Frequently Asked Questions

Was Natanz completely destroyed by these operations?

Not entirely. The underground Fuel Enrichment Plant was severely damaged by Midnight Hammer and rendered inaccessible by Epic Fury, but the IAEA noted the core underground facility was not fully destroyed. The aboveground infrastructure suffered 42 percent destruction after the June 2025 strikes, with additional damage in February 2026.

How many centrifuges were at Natanz before the strikes?

Natanz housed approximately 15,000 centrifuges, including 27 cascades of IR-2m and 12 cascades of IR-4 centrifuges. The IAEA confirmed 2,100 of 6,800 centrifuges in one section were rendered inoperable by shockwave damage, while Director General Grossi assessed that power loss likely severely damaged all 15,000.

What is the GBU-57 Massive Ordnance Penetrator?

The GBU-57 MOP is a 30,000-pound bunker-busting bomb designed to strike deeply buried, hardened targets. Operation Midnight Hammer marked its first-ever use in combat, with 14 MOPs deployed against the Fordow and Natanz enrichment facilities.

Did Congress authorize these military operations?

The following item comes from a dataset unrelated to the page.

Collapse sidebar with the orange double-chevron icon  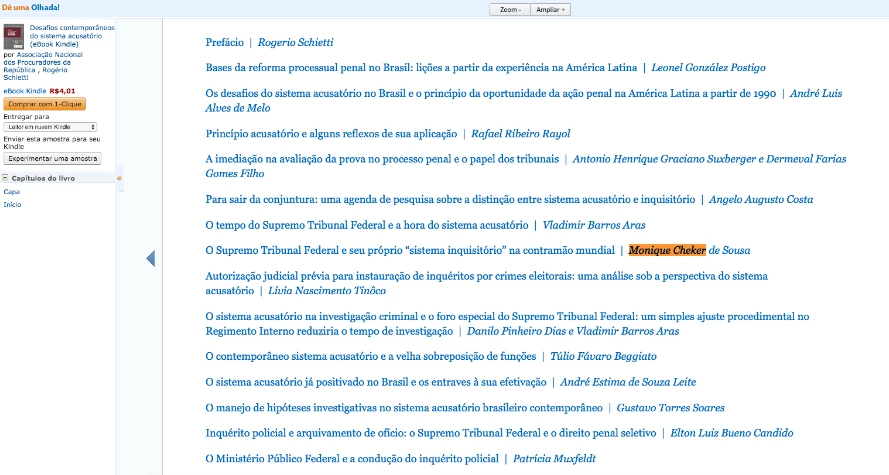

President Trump authorized Epic Fury under a War Powers notification with a Gang of Eight briefing — the classified briefing limited to top congressional leaders and intelligence committee heads. No formal Congressional authorization or address was sought for either operation.

Can Iran rebuild its nuclear enrichment capability?

Iran retains the scientific knowledge and technical expertise to reconstitute its enrichment program, though rebuilding destroyed infrastructure would take years and significant resources. The military strikes destroyed hardware but cannot erase decades of accumulated nuclear knowledge.

What is the IAEA’s current access to Natanz?

As of March 2026, the IAEA confirmed that entrance buildings to the underground Fuel Enrichment Plant were destroyed, rendering the facility inaccessible. This means international inspectors cannot currently verify the status of centrifuges or enriched material inside the facility.